To do: Filter the items below, copying every line that contains the string "pixels".

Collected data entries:
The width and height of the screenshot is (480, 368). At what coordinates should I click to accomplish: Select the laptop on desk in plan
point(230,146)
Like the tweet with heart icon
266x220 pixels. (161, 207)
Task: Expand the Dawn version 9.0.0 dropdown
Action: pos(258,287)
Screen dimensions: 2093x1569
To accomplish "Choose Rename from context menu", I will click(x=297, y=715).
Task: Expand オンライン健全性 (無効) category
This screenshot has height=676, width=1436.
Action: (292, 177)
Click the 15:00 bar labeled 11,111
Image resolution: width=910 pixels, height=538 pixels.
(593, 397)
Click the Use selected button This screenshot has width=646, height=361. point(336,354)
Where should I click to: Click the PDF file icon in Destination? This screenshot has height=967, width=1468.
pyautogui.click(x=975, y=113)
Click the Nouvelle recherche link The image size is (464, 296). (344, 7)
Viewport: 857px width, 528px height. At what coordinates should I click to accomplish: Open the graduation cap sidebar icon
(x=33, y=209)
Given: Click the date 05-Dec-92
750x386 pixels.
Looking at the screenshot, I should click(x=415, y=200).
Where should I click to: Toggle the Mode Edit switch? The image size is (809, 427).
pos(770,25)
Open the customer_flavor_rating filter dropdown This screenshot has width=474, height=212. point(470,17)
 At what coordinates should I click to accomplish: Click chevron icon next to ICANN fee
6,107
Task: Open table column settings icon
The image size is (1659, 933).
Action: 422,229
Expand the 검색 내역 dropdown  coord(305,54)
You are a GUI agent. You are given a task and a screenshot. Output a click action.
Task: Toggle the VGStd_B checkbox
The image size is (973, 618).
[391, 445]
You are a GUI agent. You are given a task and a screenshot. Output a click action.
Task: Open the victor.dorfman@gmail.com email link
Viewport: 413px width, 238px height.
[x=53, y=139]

Right answer:
266x220 pixels. (161, 207)
Image resolution: width=910 pixels, height=538 pixels.
750x386 pixels.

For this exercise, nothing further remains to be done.